California parents are scrambling to check off one important item on the back-to-school list: immunizations.
On a recent Tuesday, Eva Williams took her 11-year old daughter Presley Williams to get her shots. She needed four vaccines before her first day at Natomas Middle School.
“She’s getting a cocktail today… a cocktail of immunizations,” says Williams.
Natomas Unified School District, like other districts in the region, is offering free vaccine clinics this month.
Some parents are still adjusting to the state’s new vaccine requirement. Parents can no longer file a personal belief exemption and skip shots.
After the law took effect, kindergarten vaccination rates rose from 93 to 96 percent. More California 7th-graders got their shots last year than ever before.
The success comes after heated protest from parents. Many expressed concern about a tie between shots and autism, though that theory has been thoroughly debunked.
Catherine Flores Martin is the director of the California Immunization Coalition. She says even parents who are hesitant about vaccines seem to be getting on board.

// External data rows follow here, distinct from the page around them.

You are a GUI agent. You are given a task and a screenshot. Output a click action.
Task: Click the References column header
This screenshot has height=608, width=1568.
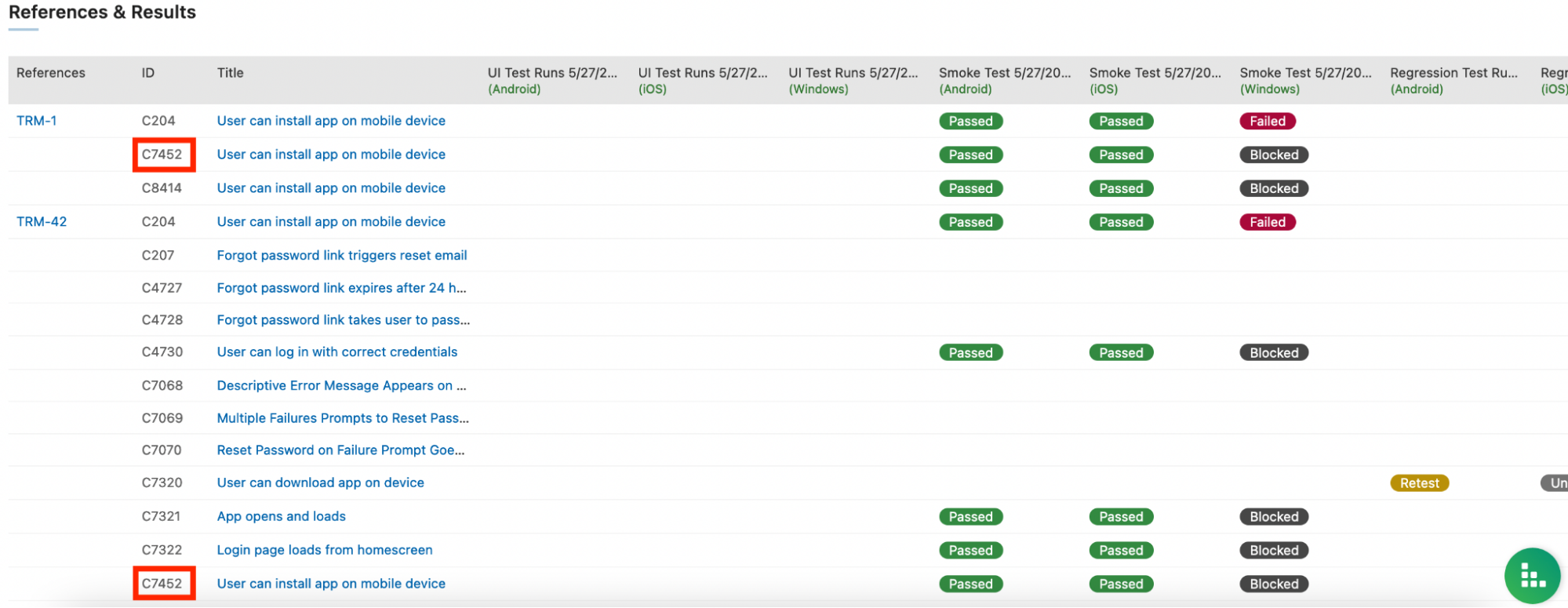coord(51,73)
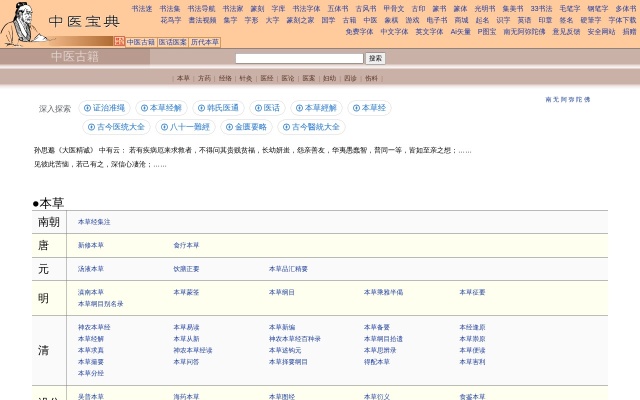This screenshot has height=400, width=640.
Task: Select 方药 in the category menu
Action: 204,77
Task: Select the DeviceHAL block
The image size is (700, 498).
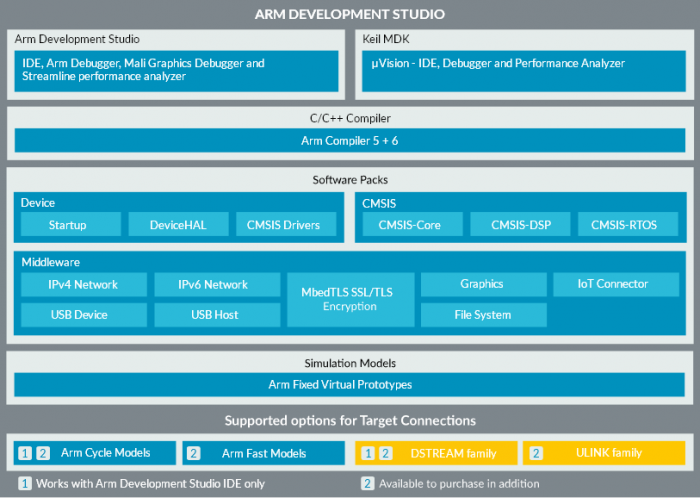Action: tap(178, 224)
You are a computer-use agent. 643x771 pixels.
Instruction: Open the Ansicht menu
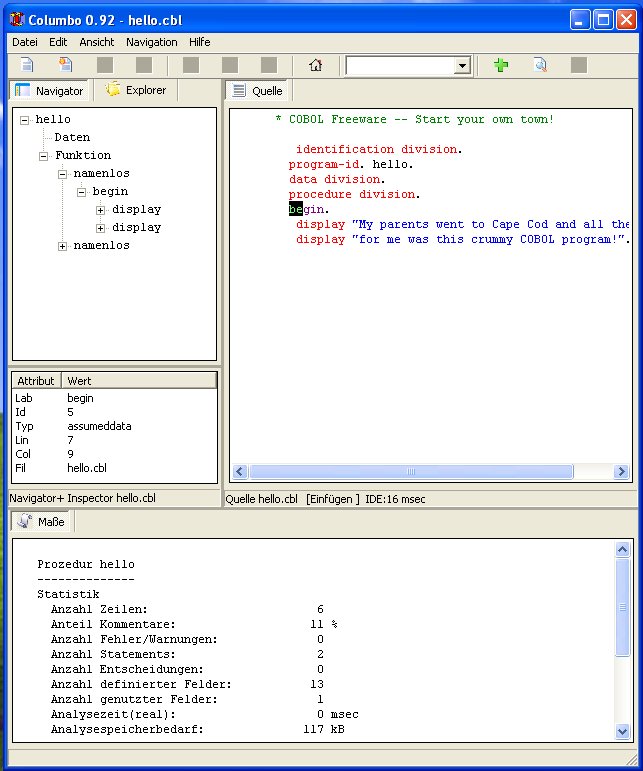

“When it came down to it, more parents were concerned and eager to get their children into schools and make sure they get an education than they were concerned about vaccination,” says Flores Martin.
Williams stayed strong for Presley as the nurse prepared that “cocktail” of shots. Still, the whole idea makes her nervous.
“The autism correlation does concern me for the future, but they’re in public school, so you gotta do what you gotta do,” says Williams.